PROBLEM STATEMENT
In how many lines of the records does the string "click" appear? State only the number.

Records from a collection
########################################
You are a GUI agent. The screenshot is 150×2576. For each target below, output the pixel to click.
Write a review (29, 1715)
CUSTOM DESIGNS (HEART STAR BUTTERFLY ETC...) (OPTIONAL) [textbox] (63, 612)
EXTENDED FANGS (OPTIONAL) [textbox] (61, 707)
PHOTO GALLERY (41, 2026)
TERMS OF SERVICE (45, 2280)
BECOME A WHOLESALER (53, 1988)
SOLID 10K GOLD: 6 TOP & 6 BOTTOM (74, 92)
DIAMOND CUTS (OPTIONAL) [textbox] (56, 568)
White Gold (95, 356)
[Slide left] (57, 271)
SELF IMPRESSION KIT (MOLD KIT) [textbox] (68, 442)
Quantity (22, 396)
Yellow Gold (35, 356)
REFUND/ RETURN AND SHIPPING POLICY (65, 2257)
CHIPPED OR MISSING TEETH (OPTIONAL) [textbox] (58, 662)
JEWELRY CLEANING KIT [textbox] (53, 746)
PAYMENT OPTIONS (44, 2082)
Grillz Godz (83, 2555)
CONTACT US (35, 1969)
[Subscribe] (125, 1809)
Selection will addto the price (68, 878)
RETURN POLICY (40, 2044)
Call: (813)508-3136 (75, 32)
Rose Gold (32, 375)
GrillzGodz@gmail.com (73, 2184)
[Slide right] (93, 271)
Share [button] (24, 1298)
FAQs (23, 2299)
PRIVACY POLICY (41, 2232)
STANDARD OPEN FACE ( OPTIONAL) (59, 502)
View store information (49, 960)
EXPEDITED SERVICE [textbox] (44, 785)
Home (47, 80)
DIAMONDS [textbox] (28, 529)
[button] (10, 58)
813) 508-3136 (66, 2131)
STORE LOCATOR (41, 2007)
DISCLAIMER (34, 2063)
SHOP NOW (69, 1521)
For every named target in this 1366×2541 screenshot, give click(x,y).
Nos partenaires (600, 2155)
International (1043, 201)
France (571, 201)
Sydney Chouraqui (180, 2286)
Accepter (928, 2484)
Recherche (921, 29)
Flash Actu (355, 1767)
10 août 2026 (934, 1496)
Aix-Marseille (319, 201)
########################################
RESPONSE AREA
2